Chapter 11
As it turned out, the interior of the Harriun wasn’t as harrowing as its name implied. It was creepy and disturbing and unsettling beyond all reason, but it was not overtly hazardous. At least, not in the manner Brine foresaw.
After listening to Reets’ tales and the Legends from Fendly’s time, he’d expected to hear creatures lurking behind every bole and see clawed footprints pressed deep in the sand. Instead, he found the place as dead as the Hill in the midst of high winter, nothing flying through the air, nothing scurrying up the tongues.
At first, he wondered if the wildlife was simply keeping to the darker parts of the forest, keeping back from the tool-wielding laborers and the exposure of the fields, but the deeper he plunged, the deader it became.

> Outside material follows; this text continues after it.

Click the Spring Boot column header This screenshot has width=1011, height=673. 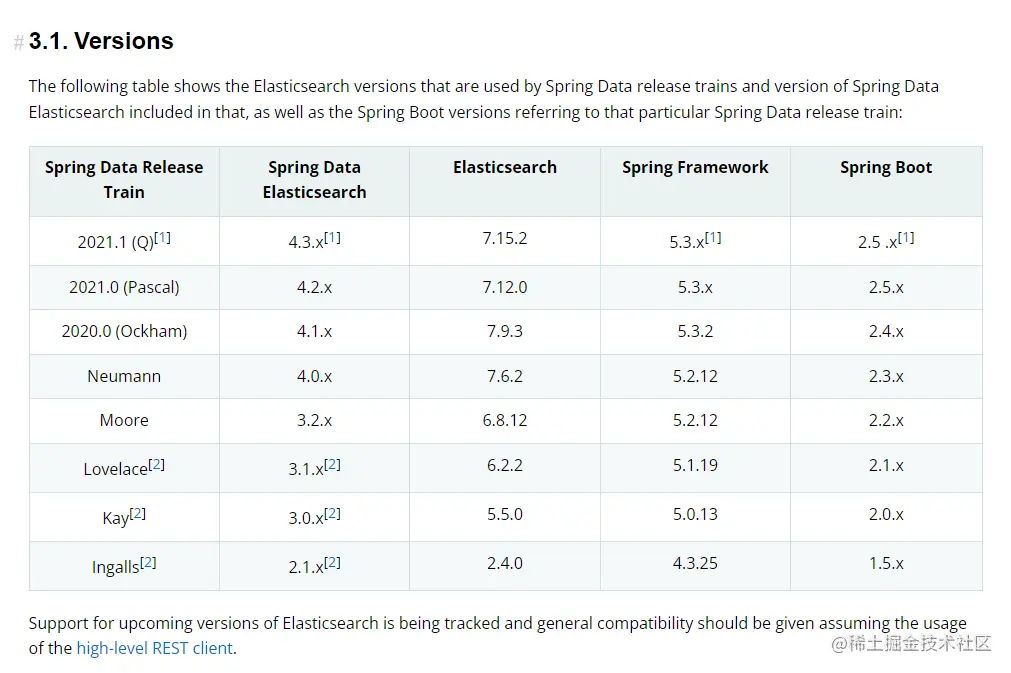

The only noise was a strange gurgling that came from deep within the wilderness. It sounded every now and again, a low and guttural vibration that seemed to tap into his teeth and spine, but it never came near.
In a way, Brine thought it sounded like the creaking of real trees as they swayed in a real breeze, but he knew that wasn’t the case. These weren’t real trees and there wasn’t any wind, not in Jashandar.
Once, when his curiosity was at its peak, he’d stopped to listen to the haunted gurgling and managed to discern a pattern and duration. It started out hard and fast, like his stomach on the first day of a winter fast, then slowed quickly to a groan, then died out.
Whatever it was, he quickly put it out of his mind. Like the sun overhead—or the sun he supposed was overhead, somewhere beyond the occluding tongues—the rumbling was sort of there and not there, always with him, but always out of reach.
If he stopped and listened, he could hear it gurgling somewhere in the distance, but for the most part it was background noise, always coming from somewhere else and never presenting him with any problems.
The boles, however, were an entirely different story.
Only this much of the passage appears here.